Mount Carmel Community Hospital (Ospidéal Pobail Mount Carmel) is a short-stay rehabilitation hospital in Churchtown, Dublin, Ireland. It was previously the only private maternity hospital in Ireland, albeit it offered other services for most of its history.

==History==
===1950-2006===
The hospital was founded by the Sisters of the Little Company of Mary and officially opened by John Charles McQuaid, Archbishop of Dublin, as Mount Carmel Hospital in August 1950. A purpose-built facility was completed in October 1960.

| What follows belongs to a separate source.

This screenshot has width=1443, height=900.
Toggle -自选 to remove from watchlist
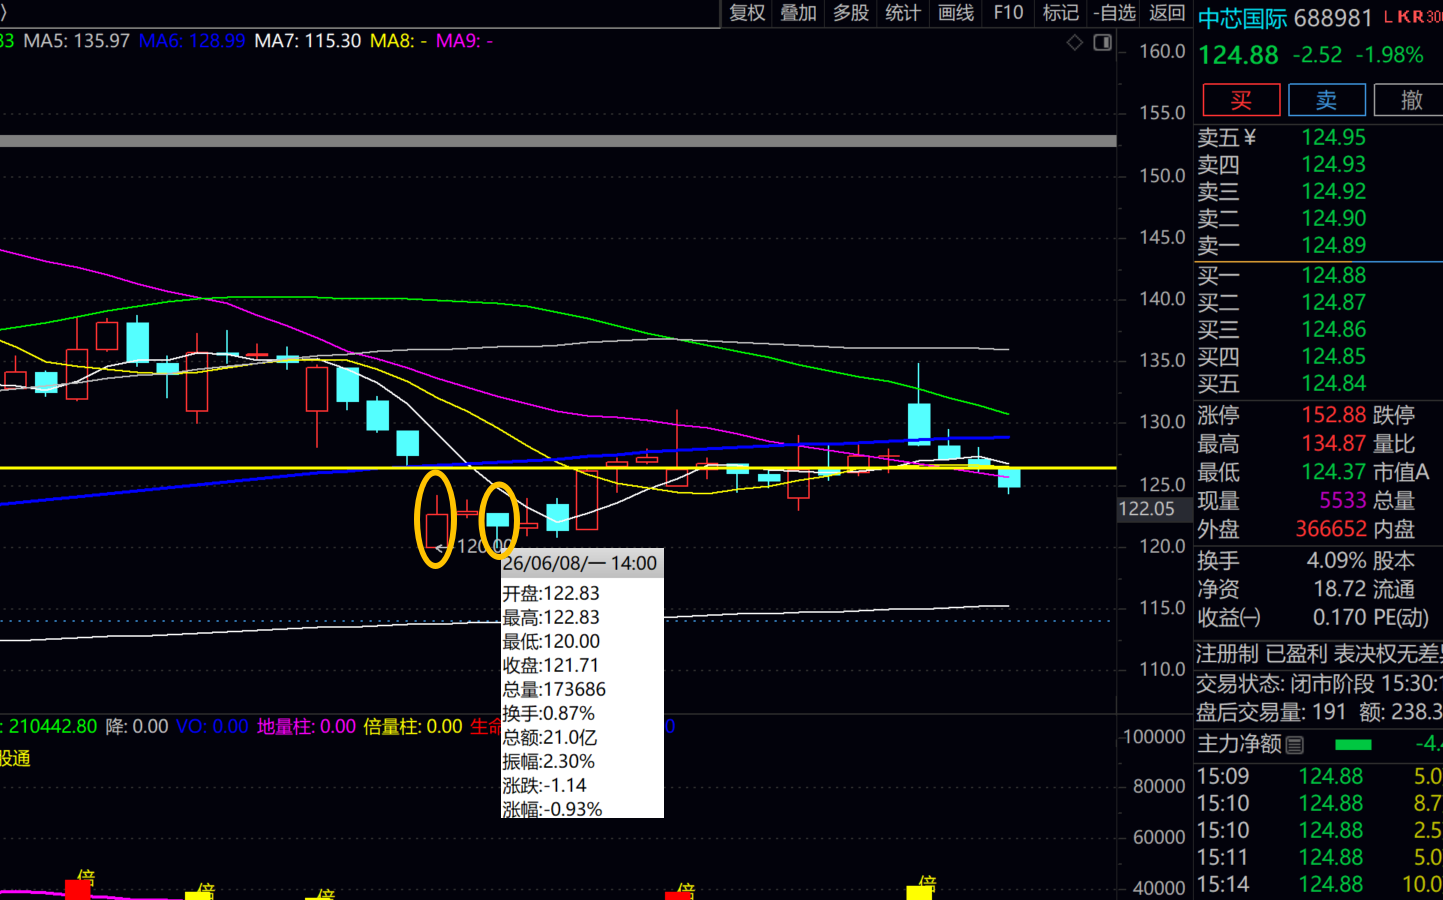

In 2002, the hospital received Joint Commission International accreditation.

===2006-2014===
It was acquired by Harlequin Healthcare, a company controlled by Gerry Conlan who also owned Aut Even Hospital in Kilkenny and St. Joseph's Hospital, Sligo, for €50 million in July 2006. Following the acquisition, Conlan's business evolved to become Mount Carmel Medical Group. After Conlan's business got into financial difficulties, the National Asset Management Agency took control of the hospital in 2010.

===2014-present===
In January 2014, it was announced that the financial support from National Asset Management Agency propping up the hospital operations was being withdrawn and that the High Court had approved a request to appoint a liquidator. Following the closure of the hospital, the circumstances leading up to the closure were discussed by the Oireachtas Joint Committee on Health and Children on 18 February 2014.

The hospital was bought by the Health Service Executive for a reported €11 million in September 2014. It re-opened as a short-stay rehabilitation hospital known as Mount Carmel Community Hospital in September 2015, operated by Mowlam Healthcare for the Health Service Executive.

==Services==
Specialities provided include dermatology, dental surgery, otolaryngology (ENT), general surgery, urology, obstetrics and gynaecology, ophthalmology, orthopaedics, pathology, plastic surgery, physiotherapy, and radiology.